*Work order*:
Using the line with "You are a computer-use agent." as your starting point, transcribe it and each line beneath it word for word until the records run out, without pictures.

-- Provided data follows --

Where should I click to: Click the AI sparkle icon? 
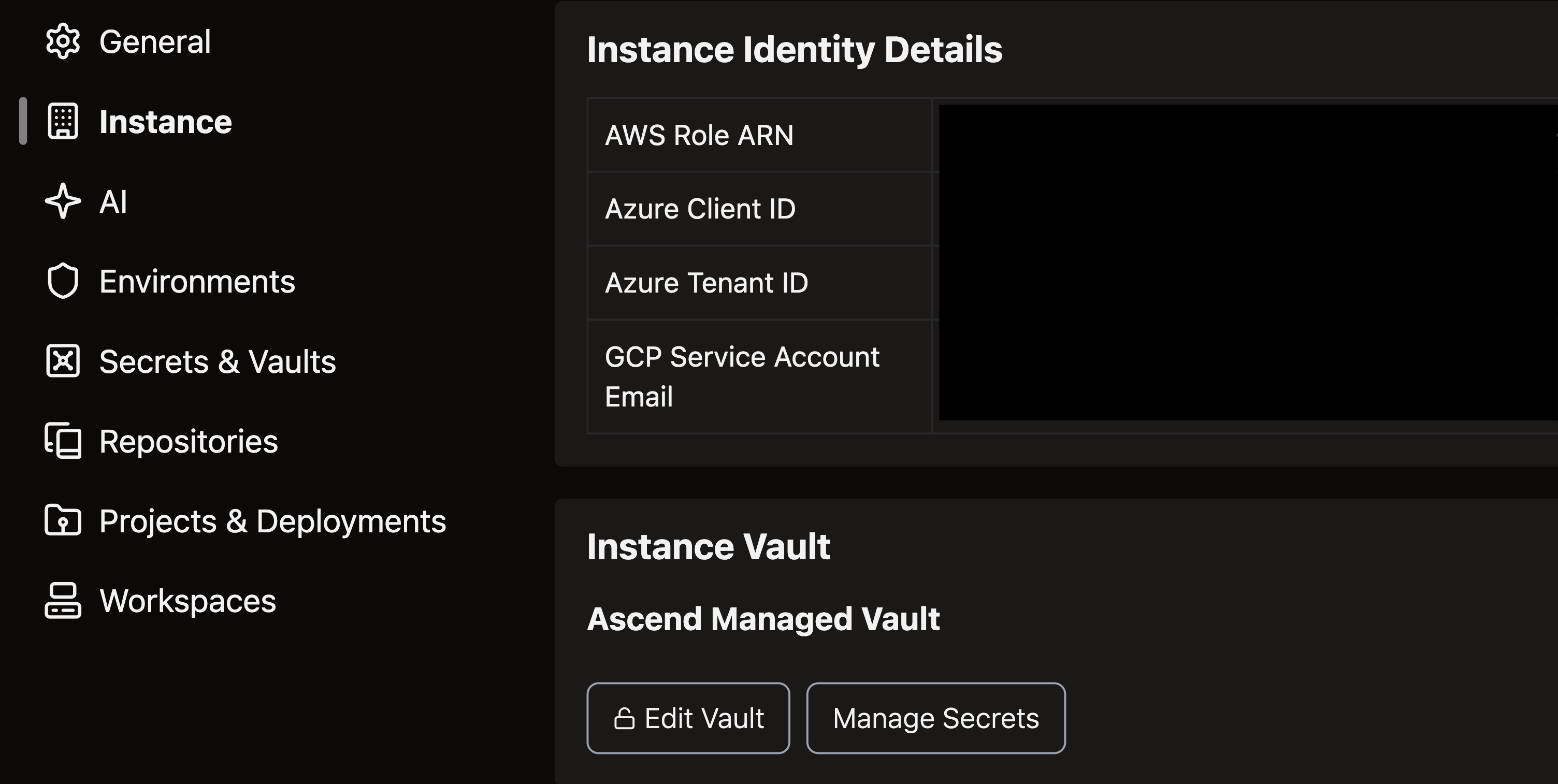[63, 201]

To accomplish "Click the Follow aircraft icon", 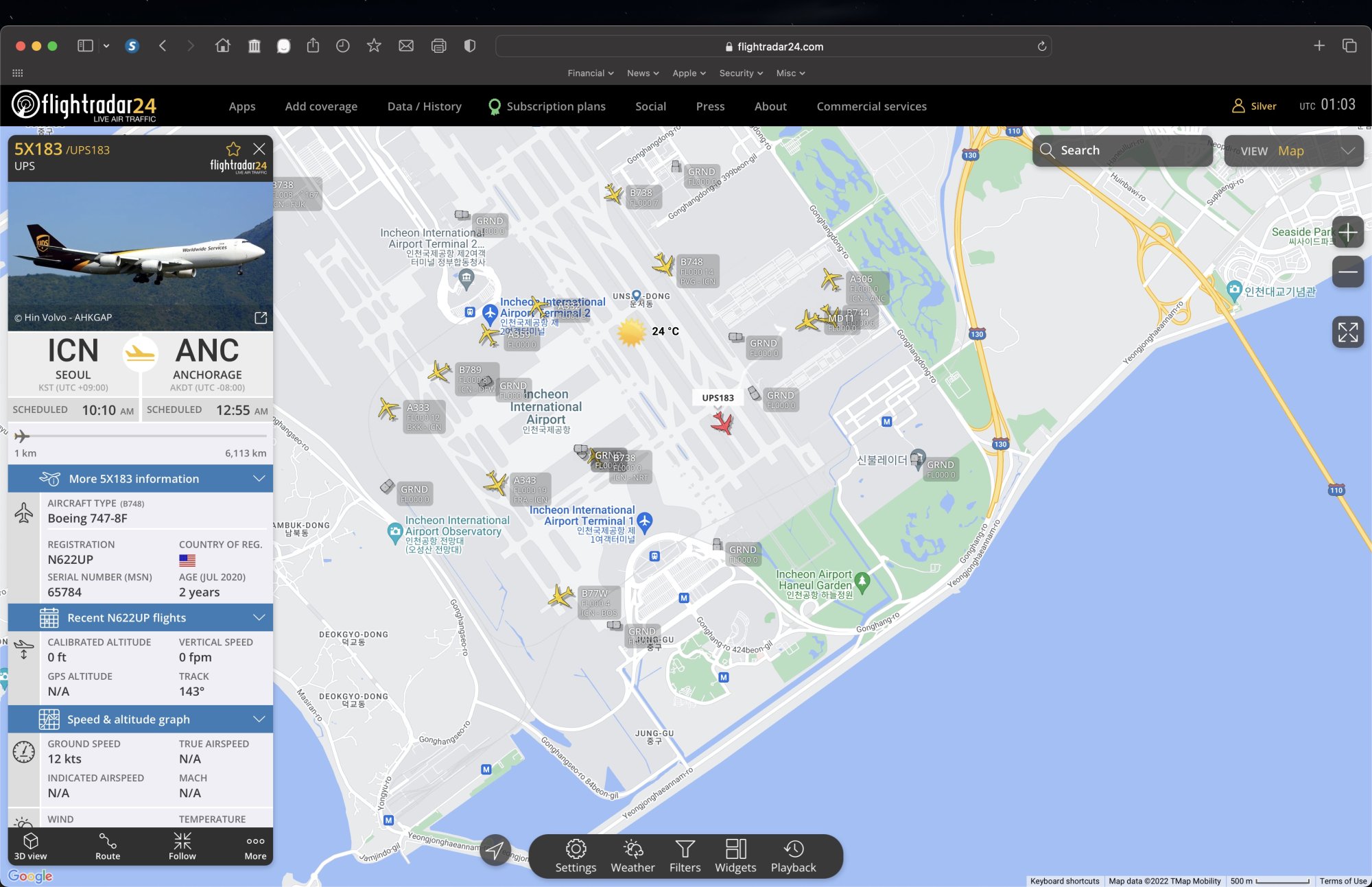I will coord(182,846).
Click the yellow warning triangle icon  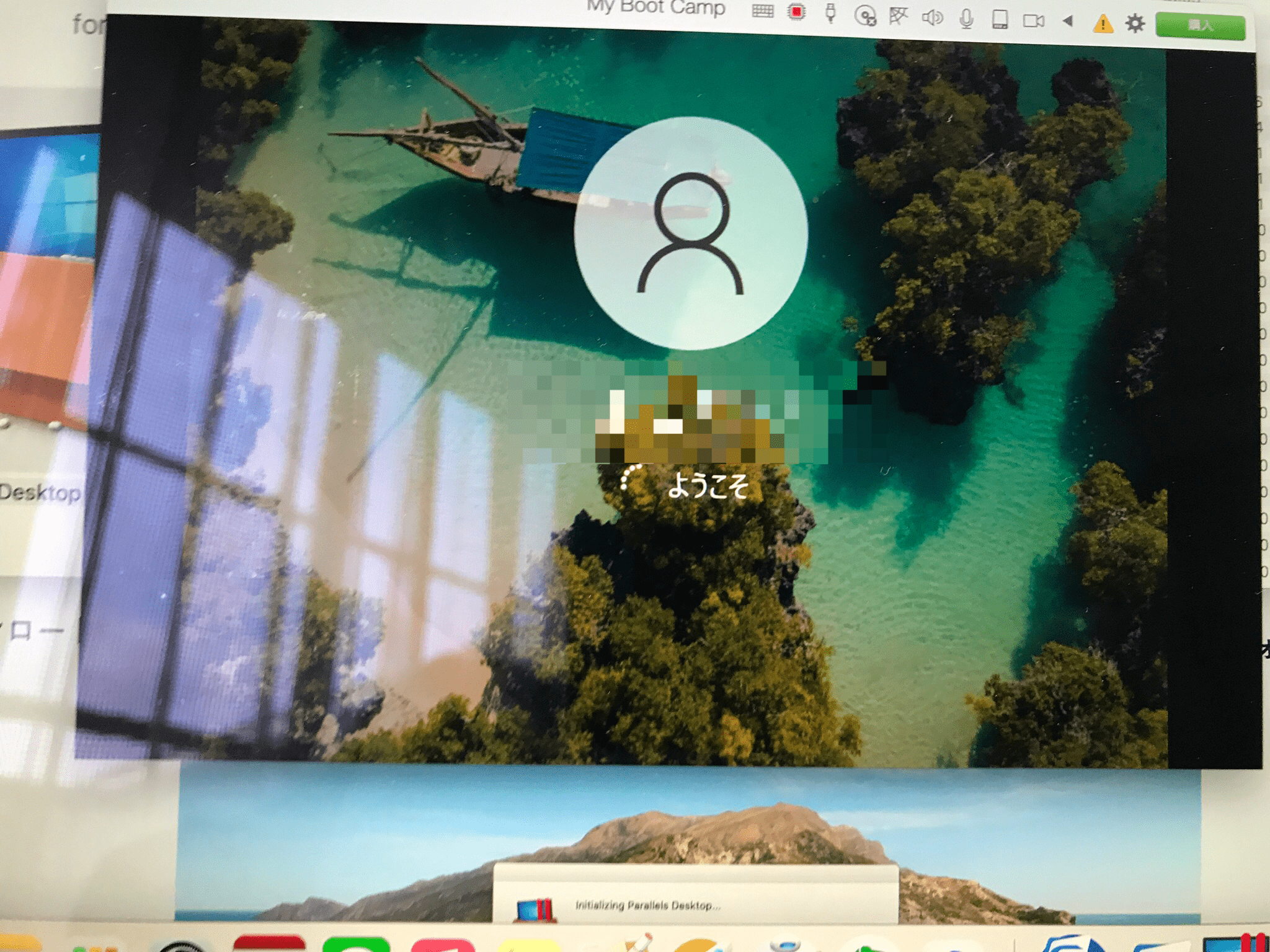(1103, 24)
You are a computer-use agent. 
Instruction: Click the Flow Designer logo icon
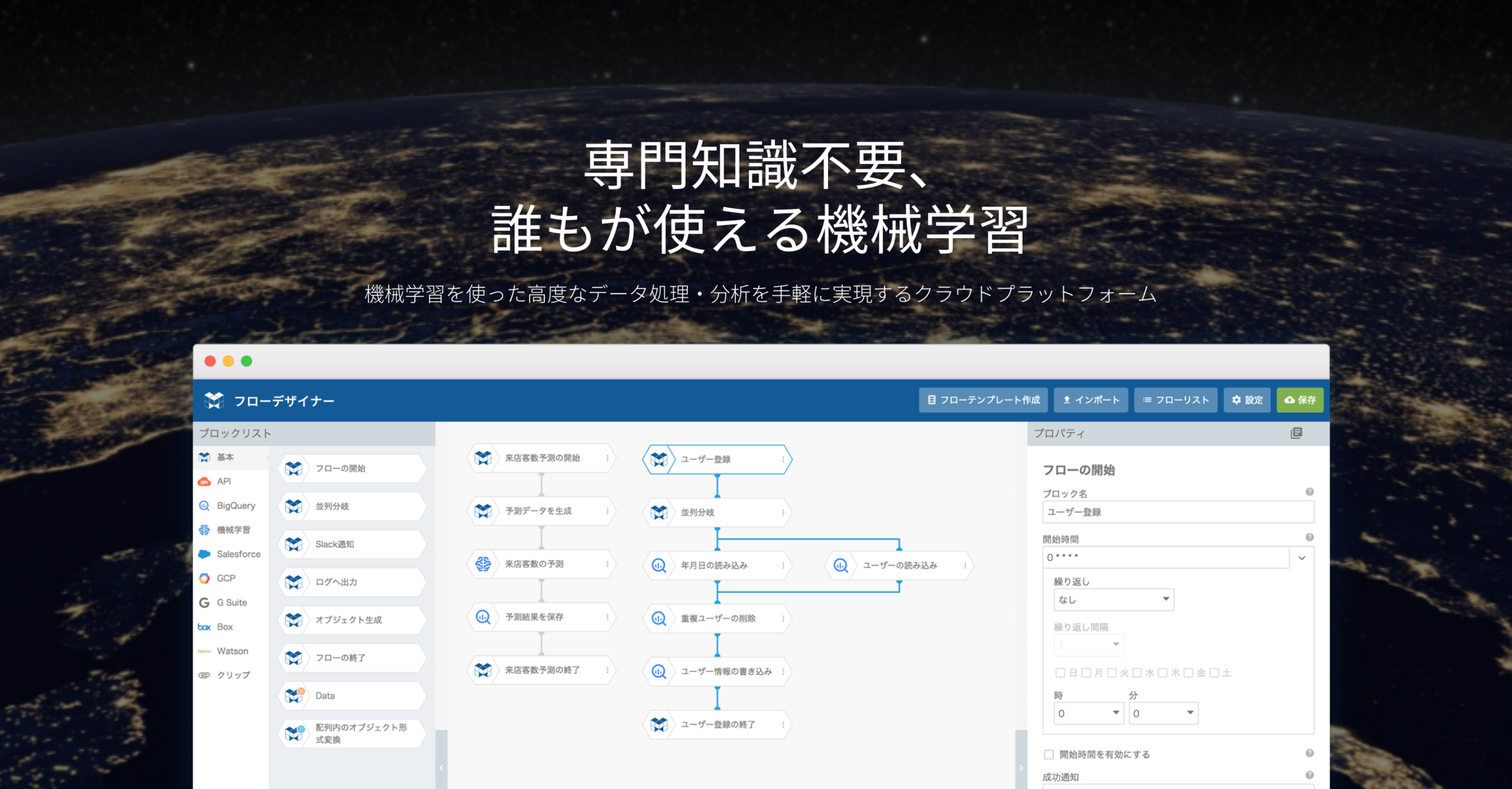click(x=214, y=401)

-- Provided data concluded --

*Answer to the exercise*:
You are a computer-use agent. 
Instruction: Click the Flow Designer logo icon
click(x=214, y=401)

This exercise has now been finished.